Stated task ::
Output the part that opens with the line containing "You are a GUI" and closes with the line containing "click(x=36, y=158)" as a two-column CSV with the header instruction,action and one row per line set: its text in the first quoted field and its answer in the second, with line breaks turned into spaces. Leave the pictures out.

------ Excerpted records ------

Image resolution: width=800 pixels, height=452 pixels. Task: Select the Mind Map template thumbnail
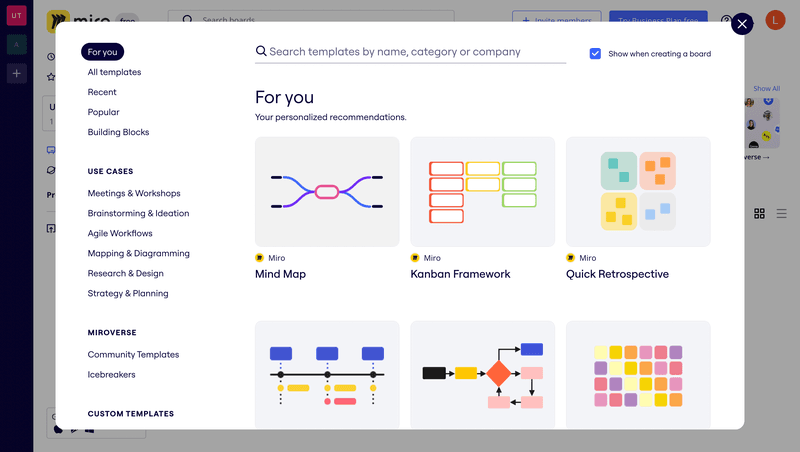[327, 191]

------
------ Excerpted records ------

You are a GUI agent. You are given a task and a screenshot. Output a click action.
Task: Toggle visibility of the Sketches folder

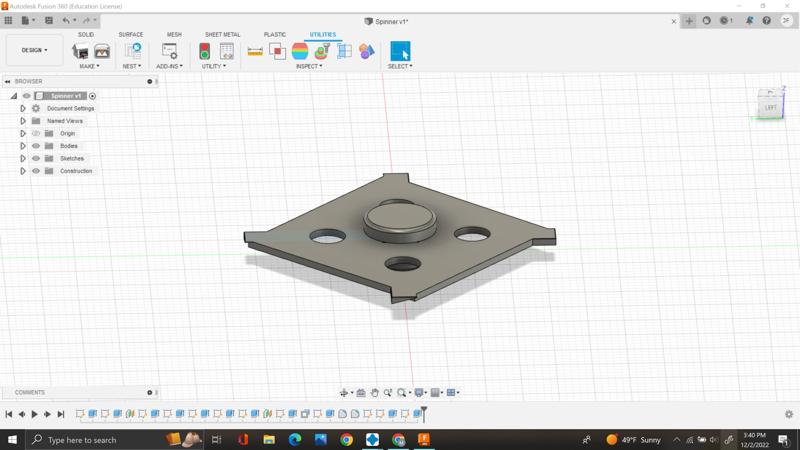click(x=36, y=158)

------

Final result ::
instruction,action
"You are a GUI agent. You are given a task and a screenshot. Output a click action. Task: Toggle visibility of the Sketches folder","click(x=36, y=158)"